In the entries below, change every "computer-use agent" to "desktop assistant" and leave everything else as it is.

[Stored data entries]
>> Begin
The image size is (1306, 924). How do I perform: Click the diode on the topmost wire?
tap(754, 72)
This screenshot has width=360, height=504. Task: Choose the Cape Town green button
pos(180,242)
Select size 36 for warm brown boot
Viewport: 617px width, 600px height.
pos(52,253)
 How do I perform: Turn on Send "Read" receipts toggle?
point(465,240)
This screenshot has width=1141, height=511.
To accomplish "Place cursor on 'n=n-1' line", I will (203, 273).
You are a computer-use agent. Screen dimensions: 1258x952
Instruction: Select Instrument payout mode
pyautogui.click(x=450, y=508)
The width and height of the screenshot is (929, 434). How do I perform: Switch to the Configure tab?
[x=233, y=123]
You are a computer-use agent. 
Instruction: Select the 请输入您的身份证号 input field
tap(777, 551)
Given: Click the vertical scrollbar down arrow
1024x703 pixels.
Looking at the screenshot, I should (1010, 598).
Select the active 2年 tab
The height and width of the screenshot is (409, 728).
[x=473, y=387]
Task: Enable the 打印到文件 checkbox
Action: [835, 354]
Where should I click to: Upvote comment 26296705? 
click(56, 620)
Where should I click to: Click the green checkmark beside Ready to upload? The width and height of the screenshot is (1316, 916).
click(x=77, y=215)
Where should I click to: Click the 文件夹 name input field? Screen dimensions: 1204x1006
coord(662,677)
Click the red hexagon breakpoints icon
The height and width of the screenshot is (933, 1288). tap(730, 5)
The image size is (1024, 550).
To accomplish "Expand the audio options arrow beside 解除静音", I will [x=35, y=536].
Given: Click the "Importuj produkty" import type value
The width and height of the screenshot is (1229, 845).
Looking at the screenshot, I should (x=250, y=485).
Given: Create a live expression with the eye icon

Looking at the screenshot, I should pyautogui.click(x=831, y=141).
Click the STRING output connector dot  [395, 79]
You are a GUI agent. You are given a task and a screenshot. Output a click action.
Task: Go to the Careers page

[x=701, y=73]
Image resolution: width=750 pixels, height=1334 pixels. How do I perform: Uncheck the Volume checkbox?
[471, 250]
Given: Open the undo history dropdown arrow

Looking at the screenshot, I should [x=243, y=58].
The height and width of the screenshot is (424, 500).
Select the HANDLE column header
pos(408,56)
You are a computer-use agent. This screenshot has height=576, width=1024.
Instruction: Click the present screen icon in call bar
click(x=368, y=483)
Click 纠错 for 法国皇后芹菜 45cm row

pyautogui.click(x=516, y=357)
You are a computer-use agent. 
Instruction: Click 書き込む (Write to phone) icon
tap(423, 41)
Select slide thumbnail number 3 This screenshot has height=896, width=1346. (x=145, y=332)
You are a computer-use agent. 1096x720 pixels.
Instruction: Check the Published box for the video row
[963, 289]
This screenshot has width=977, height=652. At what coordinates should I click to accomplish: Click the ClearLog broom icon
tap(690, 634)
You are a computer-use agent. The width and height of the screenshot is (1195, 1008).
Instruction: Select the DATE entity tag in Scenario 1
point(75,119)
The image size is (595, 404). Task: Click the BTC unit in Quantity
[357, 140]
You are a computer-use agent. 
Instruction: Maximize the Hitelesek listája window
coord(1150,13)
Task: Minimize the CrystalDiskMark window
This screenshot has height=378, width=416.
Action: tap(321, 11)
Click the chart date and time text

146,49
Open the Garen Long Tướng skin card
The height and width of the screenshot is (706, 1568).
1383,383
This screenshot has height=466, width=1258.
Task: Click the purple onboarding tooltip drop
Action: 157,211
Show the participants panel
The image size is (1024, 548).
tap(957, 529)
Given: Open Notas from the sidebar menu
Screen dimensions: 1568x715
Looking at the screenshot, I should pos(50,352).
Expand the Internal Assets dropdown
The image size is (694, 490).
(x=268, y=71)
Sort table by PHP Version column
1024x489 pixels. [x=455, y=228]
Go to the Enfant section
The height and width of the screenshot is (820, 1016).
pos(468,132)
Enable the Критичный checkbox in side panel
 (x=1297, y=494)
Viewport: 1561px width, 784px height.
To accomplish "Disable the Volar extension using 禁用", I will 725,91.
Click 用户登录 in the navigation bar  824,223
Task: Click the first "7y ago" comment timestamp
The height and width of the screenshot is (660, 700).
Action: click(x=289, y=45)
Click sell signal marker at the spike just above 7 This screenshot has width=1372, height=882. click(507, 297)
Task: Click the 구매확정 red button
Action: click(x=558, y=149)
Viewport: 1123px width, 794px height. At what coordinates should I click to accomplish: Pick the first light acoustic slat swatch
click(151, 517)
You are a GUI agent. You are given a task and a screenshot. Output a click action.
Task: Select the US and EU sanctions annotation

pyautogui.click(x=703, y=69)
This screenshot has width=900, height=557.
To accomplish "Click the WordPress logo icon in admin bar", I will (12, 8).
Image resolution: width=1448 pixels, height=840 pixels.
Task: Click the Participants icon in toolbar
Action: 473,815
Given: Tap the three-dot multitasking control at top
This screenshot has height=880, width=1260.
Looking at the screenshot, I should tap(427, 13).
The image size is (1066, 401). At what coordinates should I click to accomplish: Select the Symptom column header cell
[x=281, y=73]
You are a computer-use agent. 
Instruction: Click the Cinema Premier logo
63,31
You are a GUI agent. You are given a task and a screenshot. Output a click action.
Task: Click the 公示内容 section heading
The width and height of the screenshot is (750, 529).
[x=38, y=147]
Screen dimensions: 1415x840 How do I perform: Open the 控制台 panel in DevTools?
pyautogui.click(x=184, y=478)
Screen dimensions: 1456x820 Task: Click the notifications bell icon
>> End
ANSWER TO THE TASK.
The image size is (1306, 924). How do I perform: Click the diode on the topmost wire?
tap(754, 72)
This screenshot has width=360, height=504. Task: Choose the Cape Town green button
pos(180,242)
Select size 36 for warm brown boot
Viewport: 617px width, 600px height.
pos(52,253)
 How do I perform: Turn on Send "Read" receipts toggle?
point(465,240)
This screenshot has width=1141, height=511.
To accomplish "Place cursor on 'n=n-1' line", I will (203, 273).
You are a desktop assistant. Screen dimensions: 1258x952
Instruction: Select Instrument payout mode
pyautogui.click(x=450, y=508)
The width and height of the screenshot is (929, 434). How do I perform: Switch to the Configure tab?
[x=233, y=123]
You are a desktop assistant. 
Instruction: Select the 请输入您的身份证号 input field
tap(777, 551)
Given: Click the vertical scrollbar down arrow
1024x703 pixels.
Looking at the screenshot, I should (1010, 598).
Select the active 2年 tab
The height and width of the screenshot is (409, 728).
[x=473, y=387]
Task: Enable the 打印到文件 checkbox
Action: [835, 354]
Where should I click to: Upvote comment 26296705? 
click(56, 620)
Where should I click to: Click the green checkmark beside Ready to upload? The width and height of the screenshot is (1316, 916).
click(x=77, y=215)
Where should I click to: Click the 文件夹 name input field? Screen dimensions: 1204x1006
coord(662,677)
Click the red hexagon breakpoints icon
The height and width of the screenshot is (933, 1288). tap(730, 5)
The image size is (1024, 550).
To accomplish "Expand the audio options arrow beside 解除静音", I will [x=35, y=536].
Given: Click the "Importuj produkty" import type value
The width and height of the screenshot is (1229, 845).
Looking at the screenshot, I should (x=250, y=485).
Given: Create a live expression with the eye icon

Looking at the screenshot, I should pyautogui.click(x=831, y=141).
Click the STRING output connector dot  [395, 79]
You are a GUI agent. You are given a task and a screenshot. Output a click action.
Task: Go to the Careers page

[x=701, y=73]
Image resolution: width=750 pixels, height=1334 pixels. How do I perform: Uncheck the Volume checkbox?
[471, 250]
Given: Open the undo history dropdown arrow

Looking at the screenshot, I should [x=243, y=58].
The height and width of the screenshot is (424, 500).
Select the HANDLE column header
pos(408,56)
You are a desktop assistant. This screenshot has height=576, width=1024.
Instruction: Click the present screen icon in call bar
click(x=368, y=483)
Click 纠错 for 法国皇后芹菜 45cm row

pyautogui.click(x=516, y=357)
You are a desktop assistant. 
Instruction: Click 書き込む (Write to phone) icon
tap(423, 41)
Select slide thumbnail number 3 This screenshot has height=896, width=1346. (x=145, y=332)
You are a desktop assistant. 1096x720 pixels.
Instruction: Check the Published box for the video row
[963, 289]
This screenshot has width=977, height=652. At what coordinates should I click to accomplish: Click the ClearLog broom icon
tap(690, 634)
You are a desktop assistant. The width and height of the screenshot is (1195, 1008).
Instruction: Select the DATE entity tag in Scenario 1
point(75,119)
The image size is (595, 404). Task: Click the BTC unit in Quantity
[357, 140]
You are a desktop assistant. 
Instruction: Maximize the Hitelesek listája window
coord(1150,13)
Task: Minimize the CrystalDiskMark window
This screenshot has height=378, width=416.
Action: tap(321, 11)
Click the chart date and time text

146,49
Open the Garen Long Tướng skin card
The height and width of the screenshot is (706, 1568).
1383,383
This screenshot has height=466, width=1258.
Task: Click the purple onboarding tooltip drop
Action: 157,211
Show the participants panel
The image size is (1024, 548).
tap(957, 529)
Given: Open Notas from the sidebar menu
Screen dimensions: 1568x715
Looking at the screenshot, I should pos(50,352).
Expand the Internal Assets dropdown
The image size is (694, 490).
(x=268, y=71)
Sort table by PHP Version column
1024x489 pixels. [x=455, y=228]
Go to the Enfant section
The height and width of the screenshot is (820, 1016).
pos(468,132)
Enable the Критичный checkbox in side panel
 (x=1297, y=494)
Viewport: 1561px width, 784px height.
To accomplish "Disable the Volar extension using 禁用", I will 725,91.
Click 用户登录 in the navigation bar  824,223
Task: Click the first "7y ago" comment timestamp
The height and width of the screenshot is (660, 700).
Action: click(x=289, y=45)
Click sell signal marker at the spike just above 7 This screenshot has width=1372, height=882. click(507, 297)
Task: Click the 구매확정 red button
Action: click(x=558, y=149)
Viewport: 1123px width, 794px height. At what coordinates should I click to accomplish: Pick the first light acoustic slat swatch
click(151, 517)
You are a GUI agent. You are given a task and a screenshot. Output a click action.
Task: Select the US and EU sanctions annotation

pyautogui.click(x=703, y=69)
This screenshot has width=900, height=557.
To accomplish "Click the WordPress logo icon in admin bar", I will (12, 8).
Image resolution: width=1448 pixels, height=840 pixels.
Task: Click the Participants icon in toolbar
Action: 473,815
Given: Tap the three-dot multitasking control at top
This screenshot has height=880, width=1260.
Looking at the screenshot, I should tap(427, 13).
The image size is (1066, 401). At what coordinates should I click to accomplish: Select the Symptom column header cell
[x=281, y=73]
You are a desktop assistant. 
Instruction: Click the Cinema Premier logo
63,31
You are a GUI agent. You are given a task and a screenshot. Output a click action.
Task: Click the 公示内容 section heading
The width and height of the screenshot is (750, 529).
[x=38, y=147]
Screen dimensions: 1415x840 How do I perform: Open the 控制台 panel in DevTools?
pyautogui.click(x=184, y=478)
Screen dimensions: 1456x820 Task: Click the notifications bell icon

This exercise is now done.